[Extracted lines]
- - - - -

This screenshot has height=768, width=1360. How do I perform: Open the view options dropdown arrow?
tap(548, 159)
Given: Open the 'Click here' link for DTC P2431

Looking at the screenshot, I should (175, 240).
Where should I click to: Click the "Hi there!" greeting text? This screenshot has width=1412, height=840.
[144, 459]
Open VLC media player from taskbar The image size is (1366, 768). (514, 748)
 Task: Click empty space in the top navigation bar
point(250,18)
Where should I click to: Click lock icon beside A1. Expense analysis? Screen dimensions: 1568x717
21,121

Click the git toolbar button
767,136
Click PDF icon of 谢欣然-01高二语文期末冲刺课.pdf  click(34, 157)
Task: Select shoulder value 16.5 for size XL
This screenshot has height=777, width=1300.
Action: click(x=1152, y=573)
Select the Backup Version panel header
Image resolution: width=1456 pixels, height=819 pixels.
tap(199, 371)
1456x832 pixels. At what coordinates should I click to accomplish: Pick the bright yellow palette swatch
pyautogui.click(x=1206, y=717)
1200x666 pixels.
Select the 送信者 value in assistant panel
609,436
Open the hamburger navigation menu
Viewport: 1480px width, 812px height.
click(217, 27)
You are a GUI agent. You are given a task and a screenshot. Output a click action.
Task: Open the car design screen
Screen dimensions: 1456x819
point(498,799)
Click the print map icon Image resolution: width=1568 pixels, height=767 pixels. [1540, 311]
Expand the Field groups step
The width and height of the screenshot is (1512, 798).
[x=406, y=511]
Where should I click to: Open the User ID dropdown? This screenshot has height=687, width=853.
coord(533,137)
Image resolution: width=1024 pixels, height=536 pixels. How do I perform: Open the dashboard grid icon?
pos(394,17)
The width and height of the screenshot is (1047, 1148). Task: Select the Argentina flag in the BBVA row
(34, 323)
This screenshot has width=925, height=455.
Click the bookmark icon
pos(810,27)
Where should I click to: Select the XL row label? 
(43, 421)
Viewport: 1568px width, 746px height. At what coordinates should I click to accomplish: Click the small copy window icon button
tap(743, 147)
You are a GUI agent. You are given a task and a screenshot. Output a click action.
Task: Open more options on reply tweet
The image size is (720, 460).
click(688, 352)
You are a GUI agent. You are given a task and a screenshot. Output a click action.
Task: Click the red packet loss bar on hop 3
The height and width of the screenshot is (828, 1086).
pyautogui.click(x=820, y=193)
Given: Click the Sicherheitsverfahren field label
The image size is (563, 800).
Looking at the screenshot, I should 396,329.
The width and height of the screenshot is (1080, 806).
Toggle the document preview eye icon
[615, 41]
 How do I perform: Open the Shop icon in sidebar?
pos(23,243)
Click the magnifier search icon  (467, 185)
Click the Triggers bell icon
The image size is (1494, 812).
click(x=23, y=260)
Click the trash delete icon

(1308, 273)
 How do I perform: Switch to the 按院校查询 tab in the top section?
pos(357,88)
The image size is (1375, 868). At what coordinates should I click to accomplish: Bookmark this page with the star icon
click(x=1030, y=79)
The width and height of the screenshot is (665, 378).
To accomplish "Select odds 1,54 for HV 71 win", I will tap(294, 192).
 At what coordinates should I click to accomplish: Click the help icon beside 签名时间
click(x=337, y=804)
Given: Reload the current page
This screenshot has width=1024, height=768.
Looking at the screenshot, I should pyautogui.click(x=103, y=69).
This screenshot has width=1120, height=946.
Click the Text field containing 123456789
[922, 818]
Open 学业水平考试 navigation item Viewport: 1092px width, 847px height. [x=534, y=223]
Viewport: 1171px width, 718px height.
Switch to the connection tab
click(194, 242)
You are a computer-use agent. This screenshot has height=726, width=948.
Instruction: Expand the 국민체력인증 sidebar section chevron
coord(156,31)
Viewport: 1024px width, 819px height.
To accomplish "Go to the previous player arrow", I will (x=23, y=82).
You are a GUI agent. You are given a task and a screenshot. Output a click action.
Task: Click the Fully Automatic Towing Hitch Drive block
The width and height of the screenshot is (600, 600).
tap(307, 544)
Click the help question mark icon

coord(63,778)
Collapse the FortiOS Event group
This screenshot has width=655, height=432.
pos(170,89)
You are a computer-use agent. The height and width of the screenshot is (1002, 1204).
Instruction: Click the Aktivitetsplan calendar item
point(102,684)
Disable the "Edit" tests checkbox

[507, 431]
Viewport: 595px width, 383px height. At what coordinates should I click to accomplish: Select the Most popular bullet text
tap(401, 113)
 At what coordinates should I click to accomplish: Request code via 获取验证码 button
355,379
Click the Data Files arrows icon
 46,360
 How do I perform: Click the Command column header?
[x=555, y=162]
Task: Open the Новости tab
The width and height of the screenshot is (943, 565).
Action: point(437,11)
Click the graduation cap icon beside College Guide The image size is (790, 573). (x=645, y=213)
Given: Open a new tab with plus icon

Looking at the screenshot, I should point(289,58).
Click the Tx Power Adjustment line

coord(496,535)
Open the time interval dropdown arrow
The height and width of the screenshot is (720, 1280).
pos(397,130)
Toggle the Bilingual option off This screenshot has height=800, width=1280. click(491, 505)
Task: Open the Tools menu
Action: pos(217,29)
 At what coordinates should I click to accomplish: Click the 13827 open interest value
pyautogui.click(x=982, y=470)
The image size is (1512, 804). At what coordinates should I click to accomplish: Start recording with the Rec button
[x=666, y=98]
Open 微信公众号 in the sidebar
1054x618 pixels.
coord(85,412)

- - - - -

- Task
Output every one of the lines above verbatim, from the first to the last, with no changes.

- Task output
This screenshot has height=768, width=1360. How do I perform: Open the view options dropdown arrow?
tap(548, 159)
Given: Open the 'Click here' link for DTC P2431

Looking at the screenshot, I should (175, 240).
Where should I click to: Click the "Hi there!" greeting text? This screenshot has width=1412, height=840.
[144, 459]
Open VLC media player from taskbar The image size is (1366, 768). (514, 748)
 Task: Click empty space in the top navigation bar
point(250,18)
Where should I click to: Click lock icon beside A1. Expense analysis? Screen dimensions: 1568x717
21,121

Click the git toolbar button
767,136
Click PDF icon of 谢欣然-01高二语文期末冲刺课.pdf  click(34, 157)
Task: Select shoulder value 16.5 for size XL
This screenshot has height=777, width=1300.
Action: click(x=1152, y=573)
Select the Backup Version panel header
Image resolution: width=1456 pixels, height=819 pixels.
tap(199, 371)
1456x832 pixels. At what coordinates should I click to accomplish: Pick the bright yellow palette swatch
pyautogui.click(x=1206, y=717)
1200x666 pixels.
Select the 送信者 value in assistant panel
609,436
Open the hamburger navigation menu
Viewport: 1480px width, 812px height.
click(217, 27)
You are a GUI agent. You are given a task and a screenshot. Output a click action.
Task: Open the car design screen
Screen dimensions: 1456x819
point(498,799)
Click the print map icon Image resolution: width=1568 pixels, height=767 pixels. [1540, 311]
Expand the Field groups step
The width and height of the screenshot is (1512, 798).
[x=406, y=511]
Where should I click to: Open the User ID dropdown? This screenshot has height=687, width=853.
coord(533,137)
Image resolution: width=1024 pixels, height=536 pixels. How do I perform: Open the dashboard grid icon?
pos(394,17)
The width and height of the screenshot is (1047, 1148). Task: Select the Argentina flag in the BBVA row
(34, 323)
This screenshot has width=925, height=455.
Click the bookmark icon
pos(810,27)
Where should I click to: Select the XL row label? 
(43, 421)
Viewport: 1568px width, 746px height. At what coordinates should I click to accomplish: Click the small copy window icon button
tap(743, 147)
You are a GUI agent. You are given a task and a screenshot. Output a click action.
Task: Open more options on reply tweet
The image size is (720, 460).
click(688, 352)
You are a GUI agent. You are given a task and a screenshot. Output a click action.
Task: Click the red packet loss bar on hop 3
The height and width of the screenshot is (828, 1086).
pyautogui.click(x=820, y=193)
Given: Click the Sicherheitsverfahren field label
The image size is (563, 800).
Looking at the screenshot, I should 396,329.
The width and height of the screenshot is (1080, 806).
Toggle the document preview eye icon
[615, 41]
 How do I perform: Open the Shop icon in sidebar?
pos(23,243)
Click the magnifier search icon  (467, 185)
Click the Triggers bell icon
The image size is (1494, 812).
click(x=23, y=260)
Click the trash delete icon

(1308, 273)
 How do I perform: Switch to the 按院校查询 tab in the top section?
pos(357,88)
The image size is (1375, 868). At what coordinates should I click to accomplish: Bookmark this page with the star icon
click(x=1030, y=79)
The width and height of the screenshot is (665, 378).
To accomplish "Select odds 1,54 for HV 71 win", I will tap(294, 192).
 At what coordinates should I click to accomplish: Click the help icon beside 签名时间
click(x=337, y=804)
Given: Reload the current page
This screenshot has width=1024, height=768.
Looking at the screenshot, I should pyautogui.click(x=103, y=69).
This screenshot has width=1120, height=946.
Click the Text field containing 123456789
[922, 818]
Open 学业水平考试 navigation item Viewport: 1092px width, 847px height. [x=534, y=223]
Viewport: 1171px width, 718px height.
Switch to the connection tab
click(194, 242)
You are a computer-use agent. This screenshot has height=726, width=948.
Instruction: Expand the 국민체력인증 sidebar section chevron
coord(156,31)
Viewport: 1024px width, 819px height.
To accomplish "Go to the previous player arrow", I will (x=23, y=82).
You are a GUI agent. You are given a task and a screenshot. Output a click action.
Task: Click the Fully Automatic Towing Hitch Drive block
The width and height of the screenshot is (600, 600).
tap(307, 544)
Click the help question mark icon

coord(63,778)
Collapse the FortiOS Event group
This screenshot has width=655, height=432.
pos(170,89)
You are a computer-use agent. The height and width of the screenshot is (1002, 1204).
Instruction: Click the Aktivitetsplan calendar item
point(102,684)
Disable the "Edit" tests checkbox

[507, 431]
Viewport: 595px width, 383px height. At what coordinates should I click to accomplish: Select the Most popular bullet text
tap(401, 113)
 At what coordinates should I click to accomplish: Request code via 获取验证码 button
355,379
Click the Data Files arrows icon
 46,360
 How do I perform: Click the Command column header?
[x=555, y=162]
Task: Open the Новости tab
The width and height of the screenshot is (943, 565).
Action: point(437,11)
Click the graduation cap icon beside College Guide The image size is (790, 573). (x=645, y=213)
Given: Open a new tab with plus icon

Looking at the screenshot, I should point(289,58).
Click the Tx Power Adjustment line

coord(496,535)
Open the time interval dropdown arrow
The height and width of the screenshot is (720, 1280).
pos(397,130)
Toggle the Bilingual option off This screenshot has height=800, width=1280. click(491, 505)
Task: Open the Tools menu
Action: pos(217,29)
 At what coordinates should I click to accomplish: Click the 13827 open interest value
pyautogui.click(x=982, y=470)
The image size is (1512, 804). At what coordinates should I click to accomplish: Start recording with the Rec button
[x=666, y=98]
Open 微信公众号 in the sidebar
1054x618 pixels.
coord(85,412)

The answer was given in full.